В лесу время всегда миновало ее, но теперь, в дороге, она проходила сквозь время. Цвета деревьев менялись, а зверье, пока она шла, отращивало свои тяжелые шубы и снова сбрасывало их. Облака ползли или спешили перед вечно менявшимися ветрами и становились розовыми или золотыми на солнце, или же лилово–серыми в бурю. Куда бы единорог ни заходила, везде искала она свой народ, но не находила ни следа и не слышала больше ни единого слова о них ни на одном языке из тех, на которых говорили вдоль дороги.

Однажды рано утром, собираясь свернуть с пути и поспать, она увидела человека, рыхлившего мотыгой землю в саду. Понимая, что нужно спрятаться, она, однако, остановилась и стала смотреть, как тот работает, — покуда человек не выпрямился и не посмотрел на нее. Человек был толст, его щеки тряслись при каждом движении.

— Ох! — произнес он. — Ох, какая же ты красивая.

Когда он стянул с себя ремень, сделал из него петлю и начал неуклюже придвигаться к ней, единорог была больше польщена, чем напугана. Человек явно знал, что такое единорог, как понимал, зачем существует он сам — окучивать репу и гоняться за тем, что сияет и может бегать быстрее него. Она увернулась от его первого броска так легко, словно ветерок, поднятый резким движением, вынес ее из–под руки человека.

— В свое время на меня охотились с колоколами и флагами, — сообщила она ему. — Люди знали, что охотиться на меня можно, только сделав саму погоню такой причудливой, чтобы я не удержалась и подошла посмотреть поближе.
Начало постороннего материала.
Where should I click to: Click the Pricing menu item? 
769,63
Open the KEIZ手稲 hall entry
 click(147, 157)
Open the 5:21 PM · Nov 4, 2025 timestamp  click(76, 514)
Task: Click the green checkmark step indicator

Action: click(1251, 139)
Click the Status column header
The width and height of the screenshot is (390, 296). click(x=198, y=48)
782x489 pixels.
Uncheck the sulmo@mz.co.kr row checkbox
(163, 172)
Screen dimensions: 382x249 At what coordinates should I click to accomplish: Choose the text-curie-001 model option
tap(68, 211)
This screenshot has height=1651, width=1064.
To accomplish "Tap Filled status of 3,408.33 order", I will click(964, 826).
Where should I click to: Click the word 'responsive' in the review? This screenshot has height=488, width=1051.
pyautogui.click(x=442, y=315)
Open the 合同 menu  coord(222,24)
Но даже тогда меня никому не удавалось поймать.

— У меня, наверное, нога подвернулась, — сказал человек. — Постой, постой, милашка.

— Я никогда не понимала, — размышляла она, пока человек готовился к очередному броску, — что же вы мечтаете сделать со мною, когда поймаете.

Человек снова прыгнул, и она ускользнула от него, словно дождик.

— Мне кажется, вы не знаете самих себя, — сказала она.

— Ну, постой, погоди, полегче давай. — Лицо человека, мокрое от пота, теперь было исполосовано грязью, а сам он уже едва переводил дух.

— Милая, — хватал он ртом воздух. — Ух ты, милая маленькая кобылка.

— Кобылка?? — Единорог так пронзительно протрубила это слово, что человек бросил гоняться за ней и зажал уши руками. — Кобылка? — негодующе повторила она. — Я — лошадь? Так вот за кого ты меня принимаешь? Вот что ты видишь?

— Хорошая лошадка, — задыхался толстяк. Он уже опирался на свою ограду и вытирал лицо. — Почистить тебя, отмыть — и ты будешь самой красивой кобылой на свете. — Он снова потянулся к ней ременной петлей. — Возьму тебя на ярмарку, — сказал он. — Пойдем, лошадка.

— Лошадка, — произнесла она. — Так вот что ты пытался поймать. Белую кобылу с гривой, полной репьев. — Когда человек снова подобрался чуть ближе, она продела свой рог в петлю, выдернула ремень у него из рук и зашвырнула его в маргаритки, что росли на полянке через дорогу. — Лошадь, значит, да? — фыркнула она. — Как бы не так!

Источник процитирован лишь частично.